Con los ojos pensativos, el cadí se levanta, va a sentarse al lado de Jayyám y apoya sobre su hombro una mano paternal. Los guardias intercambian miradas de asombro.
– Escucha, joven amigo, el Altísimo te ha dado lo más valioso que un hijo de Adán puede obtener, la inteligencia, el arte de la palabra, la salud, la belleza, el deseo de saber, de gozar de la existencia, la admiración de los hombres y, lo sospecho, los suspiros de las mujeres. Espero que no te haya privado de la prudencia, la prudencia del silencio, sin la cual nada de todo eso puede apreciarse ni conservarse.
– ¿Tendré que esperar a ser viejo para expresar lo que pienso?

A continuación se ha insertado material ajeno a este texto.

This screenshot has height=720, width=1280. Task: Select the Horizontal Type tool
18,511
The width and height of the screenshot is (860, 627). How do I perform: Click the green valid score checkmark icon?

– El día en que puedas expresar todo lo que piensas, los descendientes de tus descendientes habrán tenido tiempo de envejecer. Estamos en la edad del secreto y del miedo, debes tener dos caras y mostrar una de ellas a la multitud y la otra a ti mismo y a tu Creador. Si quieres conservar tus ojos, tus oídos y tu lengua, olvida que tienes ojos, oídos y lengua.
El cadí se calla, su silencio es hosco. No es de esos silencios que llaman a las palabras del otro, sino de los que retumban y llenan el espacio. Omar espera con la mirada baja, dejando escoger al cadí entre las palabras que se atropellan en su mente.